This portfolio is heavily invested in U.S. equities, with 100% allocation to stocks and significant concentration in large-cap growth ETFs. The Vanguard S&P 500 ETF dominates the portfolio, comprising 55% of the total allocation. This concentration in a single ETF may limit diversification benefits, which is evident in the portfolio's low diversification score. While such a composition can capture substantial market gains, it may also expose the portfolio to risks associated with market downturns. To enhance diversification, consider adding different asset classes such as bonds or international equities, which can provide a buffer against volatility.
The portfolio has demonstrated robust historical performance with a Compound Annual Growth Rate (CAGR) of 14.48%. This indicates strong returns over time, especially when compared to the broader market. However, it's important to note the maximum drawdown of -33.50%, which highlights potential volatility during market downturns. Such periods of high volatility can be unsettling for investors with lower risk tolerance. Balancing the portfolio with more defensive assets could help mitigate these drawdowns, potentially stabilizing returns during turbulent times.
Forward projections using Monte Carlo simulations suggest a wide range of potential outcomes, with an annualized return of 15.01%. While simulations provide a useful framework for understanding potential future performance, they rely on historical data and assumptions that may not hold true. The 5th percentile outcome of 82.9% highlights the risk of underperformance, while the 67th percentile outcome of 705.2% illustrates the potential for strong growth. Investors should be cautious and consider these projections as one of many tools in their decision-making process.
The portfolio is entirely composed of stocks, which can lead to high returns but also increases exposure to market volatility. This singular focus on equities means missing out on the stabilizing effect of other asset classes like bonds or real estate. Diversifying into other asset classes could reduce risk and provide more consistent returns over time. While equities are known for growth potential, a more balanced allocation could better align with a balanced risk profile, reducing potential volatility.
The portfolio is heavily concentrated in the technology sector, comprising 33% of the total allocation. This overweight position in tech can lead to higher volatility, especially during periods of regulatory scrutiny or interest rate changes. While tech stocks have driven growth in recent years, diversification across sectors could reduce risk. Consider rebalancing to achieve a more even distribution across sectors like healthcare or consumer goods, which can offer stability and growth potential.
With 99% exposure to North American markets, this portfolio lacks geographic diversification. This concentration can lead to increased vulnerability to regional economic downturns or policy changes. By incorporating international equities, particularly from emerging markets, the portfolio could benefit from growth opportunities outside the U.S. This diversification can also reduce risk by spreading investments across different economic environments, potentially leading to more stable returns.

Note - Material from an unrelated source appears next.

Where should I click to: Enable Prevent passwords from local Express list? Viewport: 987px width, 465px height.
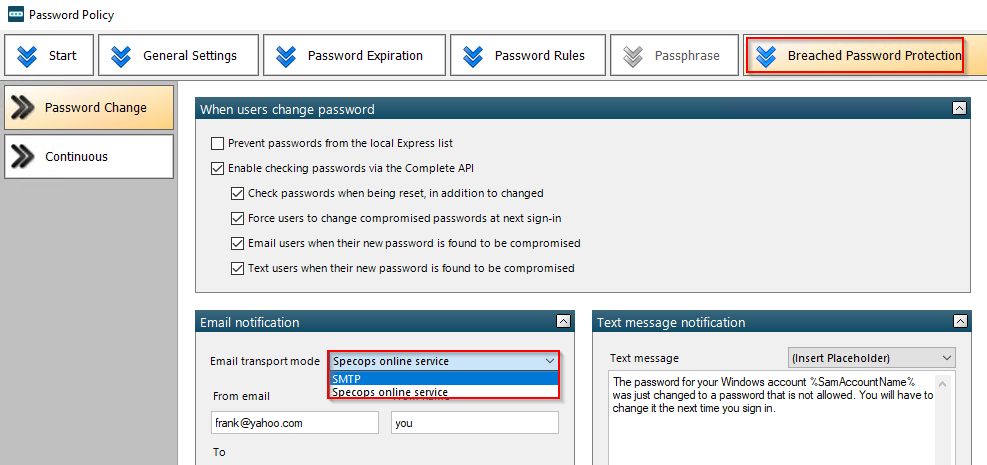point(217,143)
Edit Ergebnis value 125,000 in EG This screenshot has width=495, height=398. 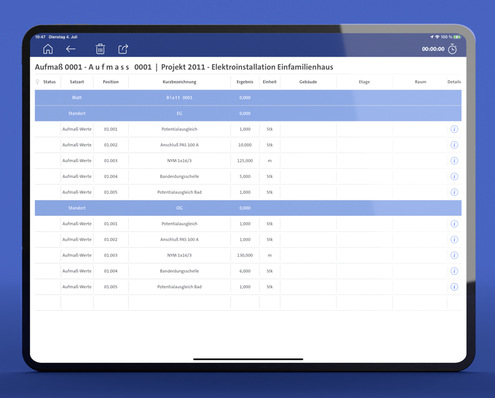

The portfolio is primarily invested in mega and large-cap stocks, representing 81% of the total allocation. This focus provides stability and growth potential but limits exposure to smaller companies that may offer higher growth prospects. While large-cap stocks are typically more stable, incorporating mid and small-cap stocks could enhance growth potential and diversification. This balance can provide a mix of stability and opportunity, aligning with a balanced risk profile.
The portfolio's assets are highly correlated, meaning they tend to move together in the market. This correlation can limit diversification benefits, as losses in one area may not be offset by gains in another. By reducing overlap and adding less correlated assets, the portfolio could achieve better risk management. Consider incorporating assets that have historically shown lower correlation, such as bonds or international stocks, to enhance diversification and reduce overall risk.
This chart shows the Efficient Frontier, calculated using your current assets with different allocation combinations. It highlights the best balance between risk and return based on historical data. "Efficient" portfolios maximize returns for a given risk or minimize risk for a given return. Portfolios below the curve are less efficient. This is informational and not a recommendation to buy or sell any assets.
Click on the colored dots to explore allocations.
The portfolio could benefit from optimization using the Efficient Frontier, which focuses on maximizing returns for a given level of risk. By adjusting the allocation between current assets, the portfolio can achieve a more optimal risk-return balance. This process doesn't necessarily mean adding new assets but rather fine-tuning existing ones. Consider reducing overlap and reallocating towards assets that offer better diversification to enhance the efficiency of the portfolio.
The portfolio's dividend yield stands at 1.34%, with contributions from ETFs like Schwab U.S. Dividend Equity ETF at 3.60%. Dividends provide a steady income stream and can enhance total returns, especially in volatile markets. However, the overall yield is modest, reflecting the portfolio's growth focus. For investors seeking more income, increasing exposure to higher-yielding assets could be beneficial. Balancing growth and income can provide stability and meet cash flow needs.
The portfolio benefits from low costs, with a Total Expense Ratio (TER) of 0.04%. This low TER supports better long-term performance by minimizing the drag on returns. Keeping costs low is crucial for maximizing net returns, especially in a growth-focused portfolio. Investors should continue to monitor costs and seek opportunities to reduce them further, ensuring that the portfolio remains efficient and aligned with financial goals.